1. You may find more money in Division II and Division III

A large number of these schools are privately owned smaller colleges and they often give merit awards for student accomplishments. Although Division III schools are not allowed to award athletic scholarships, according to US News & World Report, some of the best scholarships for athletes come from these schools. It may sound confusing, but the merit grants from these colleges can often cut tuition by more than half which is an equivalent of some athletic scholarships in Division I.

2. The NCAA has specific academic requirements

There are multiple requirements you have to follow if you wish to proceed to play collegiate sports. Being a great athlete might get you the ticket to the team, however you need to be aware that the academic part also plays a big part in getting accepted to college. After graduating high-school, you even need to pay attention in what competition you participate to be able to sustain your “amateur status” and be eligible to compete in college. The NCAA has specific and even strict academic and athletic requirements. To stay on track with the requirements, StAR – Student Athletes Recruitment ere to help you with consulting any concerns and make sure you take the right steps.

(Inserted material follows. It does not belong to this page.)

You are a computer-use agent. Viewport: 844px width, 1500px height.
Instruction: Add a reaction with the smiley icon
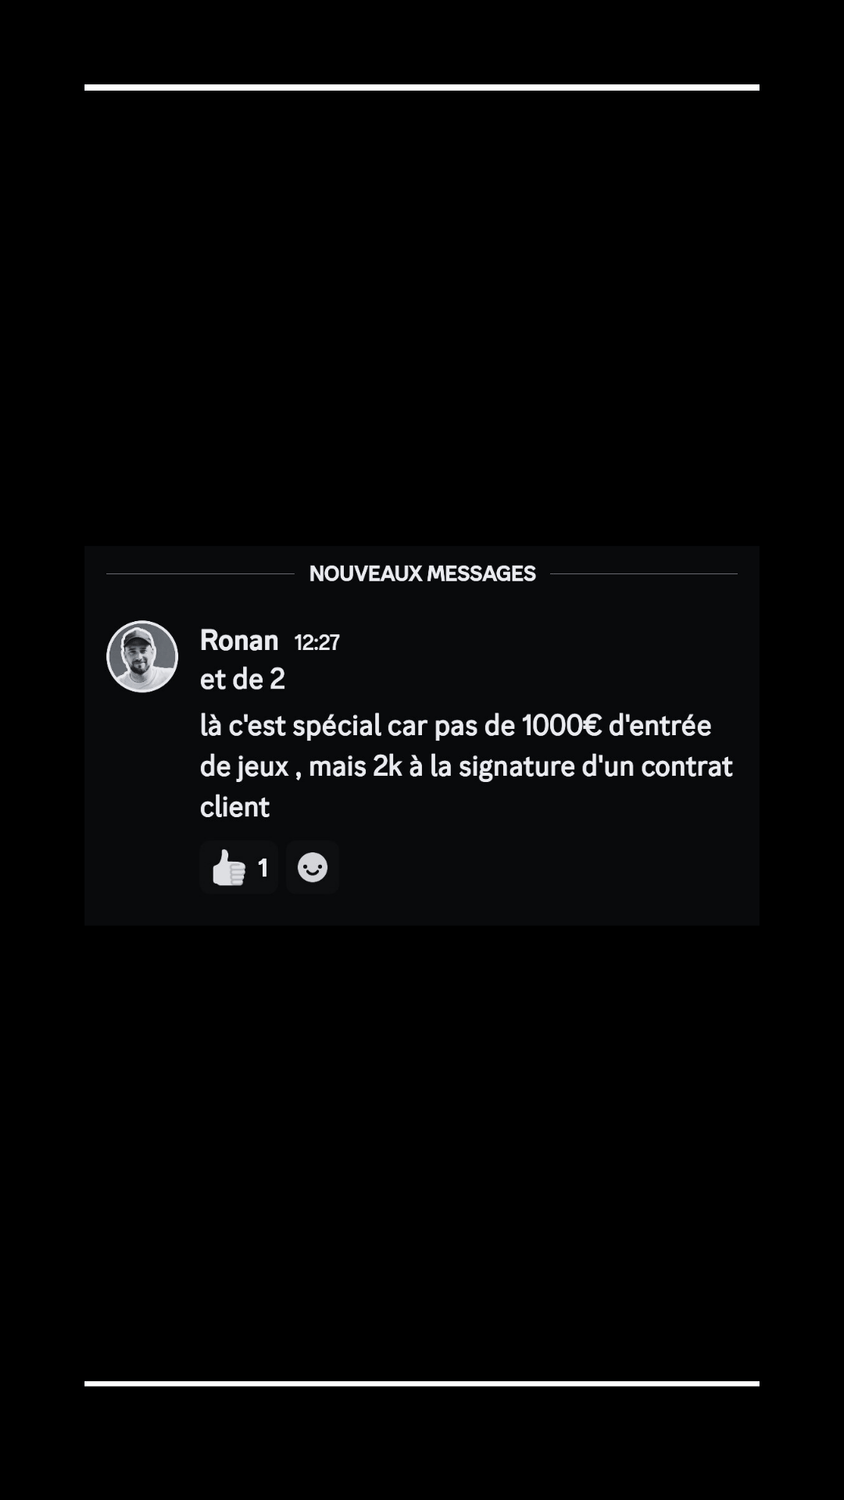(x=312, y=867)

3. Coaches sometimes don’t follow the practice limits

Unfortunately, coaches tend to mistaken the student-athlete’s identity as simply an athlete. An NCAA study reported that often, coaches do not follow the 20 hour per week limit on practice time set by NCAA law. More time in practice means less time in class and fewer opportunities to study, taking precious academic time away from student-athletes who may be struggling with schoolwork. However, as unfair as it sounds, you need to be prepared to do some extra work on and off the field if you want to be successful in college.